Thursday, September 20, 2012

Theological Notes From All Over (An Occasional Series)

From yesterday's New York Times:
A Faded Piece of Papyrus Refers to Jesus’ Wife
By LAURIE GOODSTEIN


CAMBRIDGE, Mass. — A historian of early Christianity at Harvard Divinity School has identified a scrap of papyrus that she says was written in Coptic in the fourth century and contains a phrase never seen in any piece of Scripture: “Jesus said to them, ‘My wife ...’ ”


The faded papyrus fragment is smaller than a business card, with eight lines on one side, in black ink legible under a magnifying glass. Just below the line about Jesus having a wife, the papyrus includes a second provocative clause that purportedly says, “she will be able to be my disciple.”

The finding was made public in Rome on Tuesday at the International Congress of Coptic Studies by Karen L. King, a historian who has published several books about new Gospel discoveries and is the first woman to hold the nation’s oldest endowed chair, the Hollis professor of divinity.

The provenance of the papyrus fragment is a mystery, and its owner has asked to remain anonymous. Until Tuesday, Dr. King had shown the fragment to only a small circle of experts in papyrology and Coptic linguistics, who concluded that it is most likely not a forgery. But she and her collaborators say they are eager for more scholars to weigh in and perhaps upend their conclusions.

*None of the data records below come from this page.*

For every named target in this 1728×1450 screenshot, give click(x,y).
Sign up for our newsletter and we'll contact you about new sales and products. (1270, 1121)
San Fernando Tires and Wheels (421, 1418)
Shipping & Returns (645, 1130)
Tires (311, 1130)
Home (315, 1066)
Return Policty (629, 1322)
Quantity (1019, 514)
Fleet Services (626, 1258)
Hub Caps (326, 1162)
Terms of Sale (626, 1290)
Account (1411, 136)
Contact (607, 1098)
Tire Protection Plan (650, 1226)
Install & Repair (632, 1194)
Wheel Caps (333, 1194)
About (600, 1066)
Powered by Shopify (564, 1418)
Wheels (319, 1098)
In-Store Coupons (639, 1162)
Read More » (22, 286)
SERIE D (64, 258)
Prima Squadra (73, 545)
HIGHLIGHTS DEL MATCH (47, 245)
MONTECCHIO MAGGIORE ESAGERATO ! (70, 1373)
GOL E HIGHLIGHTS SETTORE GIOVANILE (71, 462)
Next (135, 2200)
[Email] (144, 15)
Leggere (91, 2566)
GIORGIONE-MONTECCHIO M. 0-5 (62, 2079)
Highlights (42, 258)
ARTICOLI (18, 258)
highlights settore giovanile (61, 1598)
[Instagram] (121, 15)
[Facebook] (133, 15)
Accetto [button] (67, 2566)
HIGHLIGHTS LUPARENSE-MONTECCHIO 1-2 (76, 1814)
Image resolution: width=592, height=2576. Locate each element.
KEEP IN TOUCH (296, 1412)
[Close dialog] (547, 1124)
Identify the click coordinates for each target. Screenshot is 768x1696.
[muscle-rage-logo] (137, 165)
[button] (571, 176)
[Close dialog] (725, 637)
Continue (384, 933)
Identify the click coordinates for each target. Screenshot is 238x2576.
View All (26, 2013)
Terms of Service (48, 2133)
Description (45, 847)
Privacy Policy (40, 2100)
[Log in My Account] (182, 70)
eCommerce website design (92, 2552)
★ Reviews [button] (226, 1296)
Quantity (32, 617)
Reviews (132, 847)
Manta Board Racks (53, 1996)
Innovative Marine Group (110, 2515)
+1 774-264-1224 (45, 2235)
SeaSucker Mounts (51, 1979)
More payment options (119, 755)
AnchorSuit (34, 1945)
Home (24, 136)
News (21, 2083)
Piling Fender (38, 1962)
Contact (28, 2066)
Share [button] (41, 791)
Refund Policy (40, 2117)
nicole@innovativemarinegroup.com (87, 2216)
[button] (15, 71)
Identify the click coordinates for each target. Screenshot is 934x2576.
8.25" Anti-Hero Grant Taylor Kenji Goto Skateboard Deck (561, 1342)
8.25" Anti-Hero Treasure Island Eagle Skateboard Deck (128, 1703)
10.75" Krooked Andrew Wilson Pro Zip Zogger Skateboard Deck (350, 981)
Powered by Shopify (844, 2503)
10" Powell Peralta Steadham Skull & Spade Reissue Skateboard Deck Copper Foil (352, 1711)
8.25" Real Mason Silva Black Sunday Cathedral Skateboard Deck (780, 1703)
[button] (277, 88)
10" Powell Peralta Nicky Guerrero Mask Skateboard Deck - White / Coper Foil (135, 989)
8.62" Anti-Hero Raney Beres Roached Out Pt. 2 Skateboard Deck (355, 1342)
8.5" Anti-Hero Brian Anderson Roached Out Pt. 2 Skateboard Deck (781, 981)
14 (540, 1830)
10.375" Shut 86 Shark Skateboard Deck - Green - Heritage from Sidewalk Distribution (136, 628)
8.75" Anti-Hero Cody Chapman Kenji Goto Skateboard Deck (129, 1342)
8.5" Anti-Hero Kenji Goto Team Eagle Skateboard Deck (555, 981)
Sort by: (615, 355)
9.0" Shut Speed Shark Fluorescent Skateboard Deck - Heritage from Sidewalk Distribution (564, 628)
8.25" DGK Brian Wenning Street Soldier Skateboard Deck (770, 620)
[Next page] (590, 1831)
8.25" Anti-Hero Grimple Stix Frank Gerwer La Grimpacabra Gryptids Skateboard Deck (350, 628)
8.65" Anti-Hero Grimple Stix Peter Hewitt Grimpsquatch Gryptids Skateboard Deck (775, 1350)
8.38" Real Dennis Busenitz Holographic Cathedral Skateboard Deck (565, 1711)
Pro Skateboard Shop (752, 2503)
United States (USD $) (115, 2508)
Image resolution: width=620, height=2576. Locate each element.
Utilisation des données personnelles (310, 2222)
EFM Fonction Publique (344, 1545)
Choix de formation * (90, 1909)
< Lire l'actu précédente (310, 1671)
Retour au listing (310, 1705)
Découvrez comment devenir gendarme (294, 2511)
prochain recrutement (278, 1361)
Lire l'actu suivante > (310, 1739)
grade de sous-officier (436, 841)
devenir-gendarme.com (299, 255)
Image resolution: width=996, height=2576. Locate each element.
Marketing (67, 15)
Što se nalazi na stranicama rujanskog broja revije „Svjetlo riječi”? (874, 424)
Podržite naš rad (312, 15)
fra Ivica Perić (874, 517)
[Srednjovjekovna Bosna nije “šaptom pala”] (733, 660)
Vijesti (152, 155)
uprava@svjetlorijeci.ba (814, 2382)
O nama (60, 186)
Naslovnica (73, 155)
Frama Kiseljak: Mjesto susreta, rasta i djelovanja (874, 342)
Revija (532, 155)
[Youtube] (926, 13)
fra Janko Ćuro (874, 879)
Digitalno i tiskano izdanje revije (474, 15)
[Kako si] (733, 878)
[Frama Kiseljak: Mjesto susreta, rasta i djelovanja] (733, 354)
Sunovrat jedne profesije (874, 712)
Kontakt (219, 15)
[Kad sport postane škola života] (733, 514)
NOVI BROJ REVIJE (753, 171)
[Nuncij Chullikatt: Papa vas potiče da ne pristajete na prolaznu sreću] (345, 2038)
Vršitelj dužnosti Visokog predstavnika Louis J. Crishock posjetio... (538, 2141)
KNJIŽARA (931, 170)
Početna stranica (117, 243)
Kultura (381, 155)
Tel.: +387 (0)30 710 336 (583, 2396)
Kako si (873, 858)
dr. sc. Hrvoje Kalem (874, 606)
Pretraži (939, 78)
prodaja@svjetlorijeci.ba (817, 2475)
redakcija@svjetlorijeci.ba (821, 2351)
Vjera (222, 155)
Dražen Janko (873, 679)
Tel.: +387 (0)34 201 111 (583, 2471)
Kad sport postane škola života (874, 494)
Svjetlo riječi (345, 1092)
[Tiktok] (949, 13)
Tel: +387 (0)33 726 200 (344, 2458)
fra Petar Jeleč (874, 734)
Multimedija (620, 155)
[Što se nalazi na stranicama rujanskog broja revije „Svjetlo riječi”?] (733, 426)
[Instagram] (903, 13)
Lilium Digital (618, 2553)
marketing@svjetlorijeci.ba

Even with many questions unsettled, the discovery could reignite the debate over whether Jesus was married, whether Mary Magdalene was his wife and whether he had a female disciple. These debates date to the early centuries of Christianity, scholars say. But they are relevant today, when global Christianity is roiling over the place of women in ministry and the boundaries of marriage.

To quote George Harrison in Help!, I don't want to knock anybody's religion, but. So let me just say this about Jesus -- he was good, but he was no Flying Spaghetti Monster.


If you know what I mean.

That said, here's a little pop quiz that only appeared on the web version of the Times story.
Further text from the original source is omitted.